Task requirements: Count how many lines in the records below contain the string "Connect". Case counts, and you should reply with the number alone.
--- Extracted data ---
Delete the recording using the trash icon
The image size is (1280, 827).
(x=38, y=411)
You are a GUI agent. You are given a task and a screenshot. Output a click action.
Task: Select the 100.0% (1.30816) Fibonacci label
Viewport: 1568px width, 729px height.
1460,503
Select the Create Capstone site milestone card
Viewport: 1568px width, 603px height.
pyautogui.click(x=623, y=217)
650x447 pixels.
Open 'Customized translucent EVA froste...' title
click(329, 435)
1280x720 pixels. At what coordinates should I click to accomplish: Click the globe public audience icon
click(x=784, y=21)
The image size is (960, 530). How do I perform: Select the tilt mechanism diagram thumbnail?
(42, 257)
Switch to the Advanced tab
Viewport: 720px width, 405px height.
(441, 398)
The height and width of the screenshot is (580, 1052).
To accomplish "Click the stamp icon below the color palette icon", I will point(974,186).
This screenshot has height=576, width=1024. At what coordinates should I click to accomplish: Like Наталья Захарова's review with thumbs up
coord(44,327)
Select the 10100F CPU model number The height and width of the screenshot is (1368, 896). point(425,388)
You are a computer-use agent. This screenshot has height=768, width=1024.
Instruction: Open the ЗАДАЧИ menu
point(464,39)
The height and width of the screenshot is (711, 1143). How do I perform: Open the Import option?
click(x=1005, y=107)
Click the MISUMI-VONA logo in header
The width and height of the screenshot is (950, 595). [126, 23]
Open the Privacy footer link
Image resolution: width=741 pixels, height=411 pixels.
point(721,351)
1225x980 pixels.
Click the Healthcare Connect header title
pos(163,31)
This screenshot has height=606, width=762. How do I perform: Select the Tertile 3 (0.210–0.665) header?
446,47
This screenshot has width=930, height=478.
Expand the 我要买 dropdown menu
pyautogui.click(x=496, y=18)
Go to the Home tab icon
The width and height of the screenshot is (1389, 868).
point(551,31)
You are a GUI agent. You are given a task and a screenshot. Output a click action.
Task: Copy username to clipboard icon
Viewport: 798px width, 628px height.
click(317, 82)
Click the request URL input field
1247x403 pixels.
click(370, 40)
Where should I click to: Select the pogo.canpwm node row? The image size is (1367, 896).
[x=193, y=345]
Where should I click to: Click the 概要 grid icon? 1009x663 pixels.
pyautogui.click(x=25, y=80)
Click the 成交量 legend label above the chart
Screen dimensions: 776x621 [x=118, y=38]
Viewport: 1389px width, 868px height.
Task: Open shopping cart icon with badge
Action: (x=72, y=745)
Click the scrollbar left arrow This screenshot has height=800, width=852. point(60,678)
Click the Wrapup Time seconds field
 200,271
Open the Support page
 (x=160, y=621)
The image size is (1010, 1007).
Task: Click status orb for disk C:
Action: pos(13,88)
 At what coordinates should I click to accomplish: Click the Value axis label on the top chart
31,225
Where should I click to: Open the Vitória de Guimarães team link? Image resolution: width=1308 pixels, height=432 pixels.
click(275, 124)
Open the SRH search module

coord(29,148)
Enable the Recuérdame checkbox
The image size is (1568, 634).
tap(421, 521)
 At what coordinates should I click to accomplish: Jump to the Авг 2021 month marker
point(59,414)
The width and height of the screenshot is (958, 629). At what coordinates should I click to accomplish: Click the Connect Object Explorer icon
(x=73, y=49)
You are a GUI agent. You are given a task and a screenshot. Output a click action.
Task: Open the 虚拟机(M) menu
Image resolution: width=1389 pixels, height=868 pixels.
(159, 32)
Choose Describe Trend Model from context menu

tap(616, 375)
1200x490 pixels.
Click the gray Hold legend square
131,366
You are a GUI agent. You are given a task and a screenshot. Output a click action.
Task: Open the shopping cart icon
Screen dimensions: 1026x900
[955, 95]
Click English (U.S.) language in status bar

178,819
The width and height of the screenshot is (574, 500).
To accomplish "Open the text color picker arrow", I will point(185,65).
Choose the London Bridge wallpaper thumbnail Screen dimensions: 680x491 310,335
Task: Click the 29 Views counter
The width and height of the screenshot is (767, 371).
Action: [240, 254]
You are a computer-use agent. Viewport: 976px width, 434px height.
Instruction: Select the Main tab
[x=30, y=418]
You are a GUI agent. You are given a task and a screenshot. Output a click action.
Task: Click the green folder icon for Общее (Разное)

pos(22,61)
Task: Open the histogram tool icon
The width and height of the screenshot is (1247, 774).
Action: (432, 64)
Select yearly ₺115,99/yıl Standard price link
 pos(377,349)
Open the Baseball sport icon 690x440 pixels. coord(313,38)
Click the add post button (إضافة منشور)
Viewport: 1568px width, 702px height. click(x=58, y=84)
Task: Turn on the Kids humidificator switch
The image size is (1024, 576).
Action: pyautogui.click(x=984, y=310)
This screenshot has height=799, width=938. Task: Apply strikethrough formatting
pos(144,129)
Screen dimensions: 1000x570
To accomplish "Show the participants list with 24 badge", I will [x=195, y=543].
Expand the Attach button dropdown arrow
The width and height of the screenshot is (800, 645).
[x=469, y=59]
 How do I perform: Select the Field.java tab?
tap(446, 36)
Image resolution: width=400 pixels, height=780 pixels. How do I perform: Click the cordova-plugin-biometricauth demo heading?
---
Solved exercise: 2